Wielu fanom na wieść o tym, że pierwszy tom kontynuacji „Achaji” jest już na ukończeniu, zaszumiała krew w sercu.
Niejeden z nas myślał, że kolejne tomy to jedynie pusta, niewiele znacząca obietnica, plotka albo nawet mit. Pewnie z tej okazji Fabryka Słów postanowiła wydać raz jeszcze jedną z najlepszych serii polskiej fantasy po 2000 roku. Co się dobrze składa, ponieważ ceny kolejnych tomów w sprzedaży z drugiej ręki nic się nie różnią od nowiuteńkich, nieczytanych egzemplarzy, a czasem bywają nawet wyższe. Z tej okazji, że kolejne (moim zdaniem ładniejsze) wydanie pierwszego tomu upiększa biblioteczkę, warto o nim powiedzieć kilka słów.

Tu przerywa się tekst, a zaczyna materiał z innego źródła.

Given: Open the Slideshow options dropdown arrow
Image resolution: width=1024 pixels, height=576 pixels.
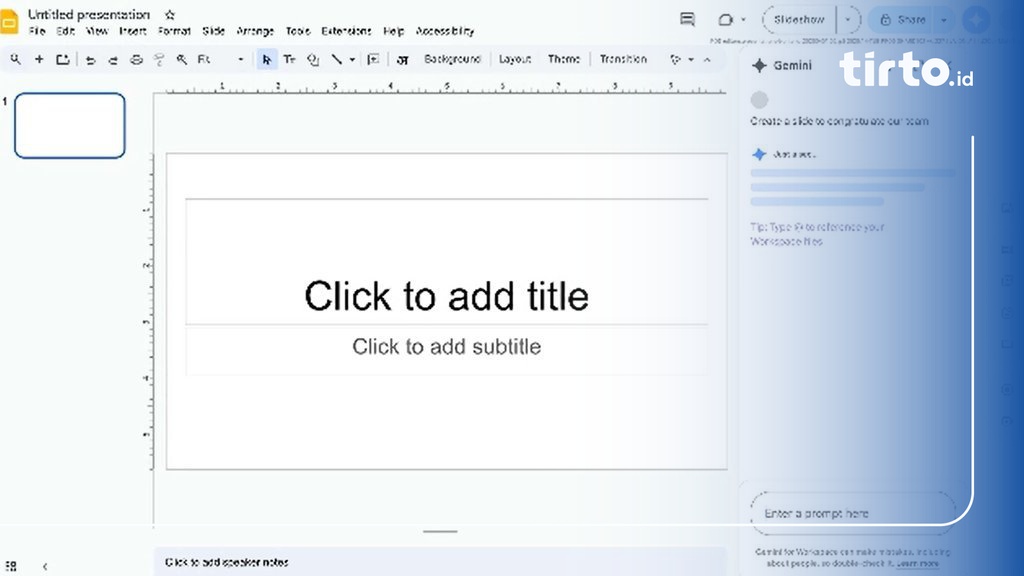Looking at the screenshot, I should pos(849,20).
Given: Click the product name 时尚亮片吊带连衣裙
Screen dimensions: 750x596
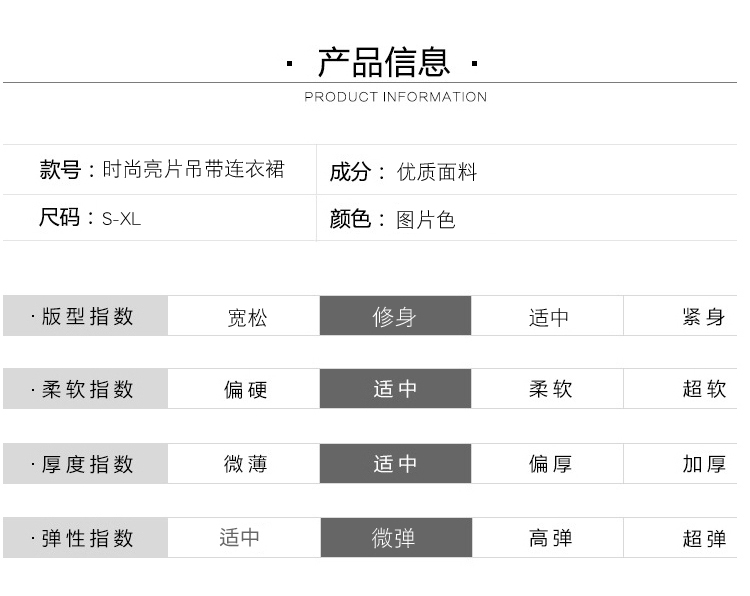Looking at the screenshot, I should point(193,170).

"Achaja" to historia dziejów tytułowej księżniczki Achaji, której z początku spokojne życie zmienia się diametralnie, kiedy trafia do wojska za sprawą intrygi swojej okrutnej, młodej macochy. Jej losy są pełne przemocy, krwi bólu i strachu, jednak jest hartowana w nich jak stal. Już niedługo będzie genialnym wojownikiem, ale i doskonałym dowódcą… To jednak tylko jeden wątek. Poznajemy czarownika Mereditha i jego wojnę z Zakonem. Spotyka on na swojej drodze dziwnego chłopca – co z tej znajomości wyniknie? Kolejnym są przygody skryby Zaana i młodego cwaniaka, Siriusa. Drobne przestępstwa zaprowadzą ich przed tron… a z jakim skutkiem? Tego byście nie zgadli.